Общественные туалеты были во дворе, мужской и дамский, на десять дырок каждый, без перегородок между посетителями, двери в эти, с позволения сказать, туалеты, были всегда оборваны, воду носили из колонки, тоже рядом с домом. А бетонированные мусорные ящики имели внизу отверстия для вытекания жидкости, выливаемой из помойных ведер жильцами. Эти жидкие отходы свободно растекались по рельефу, текли вдоль дороги, и за два километра можно было найти жилище привилегированной части офицерского состава дивизии. По запаху и навстречу потоку этой речки говнотечки.
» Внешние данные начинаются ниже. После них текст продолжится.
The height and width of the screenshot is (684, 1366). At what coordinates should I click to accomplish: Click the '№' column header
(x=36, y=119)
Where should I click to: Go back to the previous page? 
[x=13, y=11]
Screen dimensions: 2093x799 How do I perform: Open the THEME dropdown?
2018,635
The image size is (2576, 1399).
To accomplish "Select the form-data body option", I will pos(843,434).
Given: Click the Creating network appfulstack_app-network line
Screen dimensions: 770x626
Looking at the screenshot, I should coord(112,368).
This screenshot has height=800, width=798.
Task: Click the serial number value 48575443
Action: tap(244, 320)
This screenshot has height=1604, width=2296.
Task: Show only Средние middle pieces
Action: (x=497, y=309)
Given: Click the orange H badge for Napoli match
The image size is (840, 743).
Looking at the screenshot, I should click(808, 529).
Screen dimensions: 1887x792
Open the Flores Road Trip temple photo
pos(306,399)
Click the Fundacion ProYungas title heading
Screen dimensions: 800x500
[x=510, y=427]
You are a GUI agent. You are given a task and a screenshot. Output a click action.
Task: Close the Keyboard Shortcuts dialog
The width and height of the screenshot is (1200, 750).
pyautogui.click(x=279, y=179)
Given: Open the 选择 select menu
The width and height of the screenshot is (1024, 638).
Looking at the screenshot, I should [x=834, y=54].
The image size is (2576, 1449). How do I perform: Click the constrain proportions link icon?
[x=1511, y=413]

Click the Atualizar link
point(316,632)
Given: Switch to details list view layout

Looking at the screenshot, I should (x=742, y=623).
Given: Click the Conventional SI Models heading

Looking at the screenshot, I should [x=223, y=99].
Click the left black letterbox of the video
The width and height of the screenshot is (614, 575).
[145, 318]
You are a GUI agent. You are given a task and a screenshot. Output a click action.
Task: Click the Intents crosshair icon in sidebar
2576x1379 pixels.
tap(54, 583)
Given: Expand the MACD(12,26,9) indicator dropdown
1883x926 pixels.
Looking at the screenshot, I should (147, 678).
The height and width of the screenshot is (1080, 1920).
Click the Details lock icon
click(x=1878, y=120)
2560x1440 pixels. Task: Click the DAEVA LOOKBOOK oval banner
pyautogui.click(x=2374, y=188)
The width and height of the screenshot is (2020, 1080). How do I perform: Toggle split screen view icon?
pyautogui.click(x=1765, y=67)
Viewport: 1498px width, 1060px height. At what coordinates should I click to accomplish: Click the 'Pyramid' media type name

На кухнях с утра до вечера шла непрекращающаяся конференция жен. Обсуждалось все, от меню дорогому мужу и его половой потенции до состояния гардероба каждой, и цен на рынке. Жены вынуждены были находиться весь день вместе, на кухне, где и готовилась еда, и производилась стирка белья, и было удобно выглянуть в коридор трехметровой ширины, где носились десятки шумных детей. Временами раздавался отчаянный плач одного из них. На этаже стоял постоянный и невообразимый шум, хлопали двери.
Эти квартиры получали только счастливчики или приближенные к командованию.
В каждой семье считалось вполне нормальным держать у входа внутри комнаты ведро с крышкой для ночных испражнений. Наиболее изобретательные и продвинутые хозяйки прикрывали эти ведра ширмами, делали закуток, при помощи стены и платяного шкафа. И незабываемая картина, когда утром, майоры и подполковники бежали во дворовые уборные с ведром, полным испражнений семьи. Отцы семейств. Таковы были условия жизни элиты танковых частей – победителей.
Симонович со своей красавицей женой имел комнату на втором этаже Рейхстага. Детей у них не было. Забот у Любки было, только накормить своего «тюфяка», как она его называла, да часами сидеть перед зеркалом и заниматься прическами и гримировкой своего лица. Как женщины говорили: «У Любки морда гладкая, ну что твоя жопа у ребенка».
Симонович приходил домой всегда в восьмом часу вечера, ужинал, и с женой шел на прогулку по центру Бердичева, заходили к его родственникам, шли домой уставшие, и надо сказать, что эта прогулка была основной супружеской обязанностью Симоновича. На остальное его уже не хватало, хотя, семейное счастье этим не омрачалось. Любка с ним отдыхала от былой бурной жизни и тех времен, когда ее прелести в действующей армии были востребованы нарасхват. Служа в армии медицинской сестрой, она добровольно взяла на себя обязанность проводить «реабилитацию» выздоравливающим.